Думать надо. И быстро.
Уличный фонарь за окном мигнул раз, мигнул два — и погас. Не умер тихо, а словно захлебнулся, выдохнул последнюю порцию желтого света, и свет этот, иссякая, упал вниз по кирпичной стене, задержался на миг в трещине, где устроилась на ночь весенняя муха, и исчез, растворился в тяжелом, соленом воздухе майской ночи. Мгновенно, дружно, погасли все остальные фонари — и на Большой Морской, и на Нахимовском, и на Корабельной стороне, погасли до самого Херсонесского маяка. Угля мало, уголь нужно беречь, вот и прекращает электростанция отпускать свет на освещение улиц ровно в полночь. Наступила темнота, густая, осязаемая, как патока, которую его бабка в детстве варила из арбузных корок. Не ходи за ворота, дитятко, не ходи, заблудишься и пропадешь, за воротами ночь, а ночь нынче это нежить, слепленная из страха, пыли и шепота за закрытыми ставнями.
Комнату едва освещала трехлинейная лампа, фитиль ее, прикрученный ради сбережения керосина, давал света столько же, сколько милости у ростовщика.
Григорий Горынычев, он же товарищ Горыныч, член РСДРП с 1905 года, посмотрел на часы.
Светящиеся стрелки показывали — да, полночь. Они были точными, эти часы, снятые с убитого немецкого летчика и попавшие к нему через десятые руки, и когда он подносил их к уху — а он делал это часто, гораздо чаще, чем требовала необходимость, — они тикали властно и чётко, словно задавали ритм Революции, марширующей по краю бездны.
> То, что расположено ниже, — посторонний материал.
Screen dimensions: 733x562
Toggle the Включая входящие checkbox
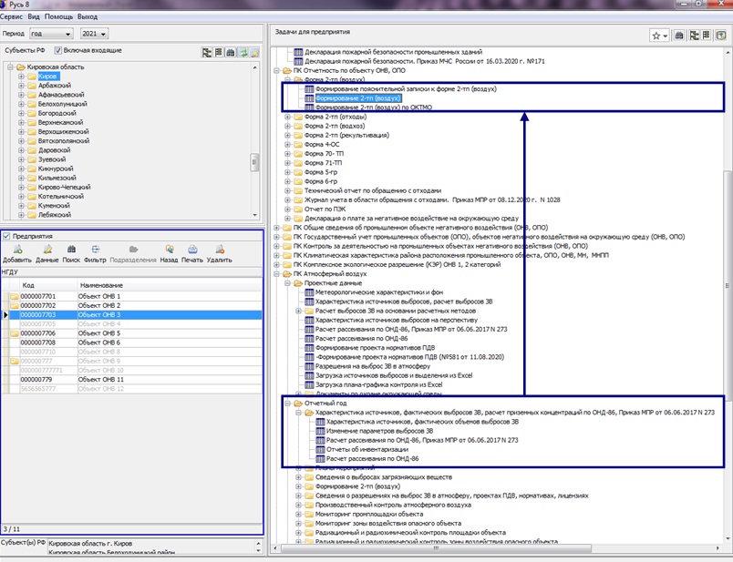pos(59,50)
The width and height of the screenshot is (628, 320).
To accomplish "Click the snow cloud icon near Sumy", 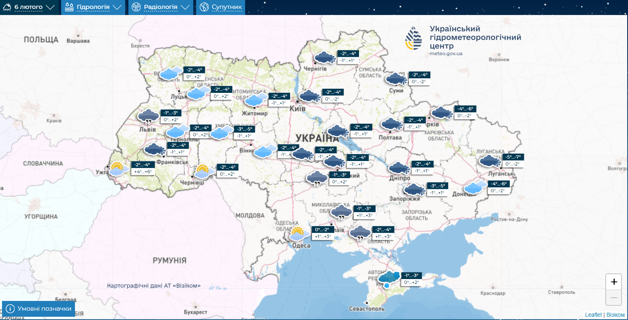I will 396,79.
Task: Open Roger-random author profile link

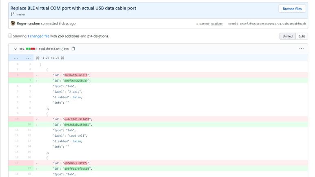Action: pos(29,24)
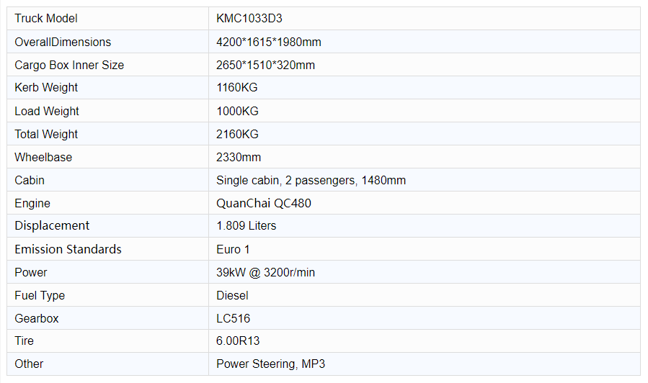Select the Truck Model label cell
The width and height of the screenshot is (648, 383).
coord(107,19)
Он подождал, пока минутная стрелка чуть сдвинется — на одно деление, на одну крошку вечности, — и только тогда сказал:
— Пора.
Слово упало в тишину, как камень в колодец, и угасло, остановленное стенами, обклеенными старыми газетами, где, будь света побольше, можно было бы видеть заголовки — о доблестной Добровольческой армии, о ценах на хлеб, чай и сахар, о гастролях всемирно известного прорицателя, гипнотизера и престидижитатора, индийского факира Никовского Петра Алексеевича, и прочую ерунду.
Антон и Семён молча встали. А Базилевич замешкался.
Вот что странно в людях: они могут идти на пулеметы, невзирая на свинцовый ливень, идти и даже не вспотеть, но запнуться о простой шнурок собственного ботинка. Базилевич стал теребить шнурки на штиблетах. Руки его дрожали. Это была не та дрожь, что бывает у стариков от прожитых лет, и не та, что бьет в лихорадке болотной воды. Это была дрожь человека, чьи пальцы, знающие каждую выемку любого замка, вдруг забыли, как завязать «одесский бантик». Он сопел, наклоняясь низко, и в темноте его фигура казалась большой рыбой, выброшенной на песчаный берег и пытающейся вдохнуть воздух, для которого у нее нет лёгких.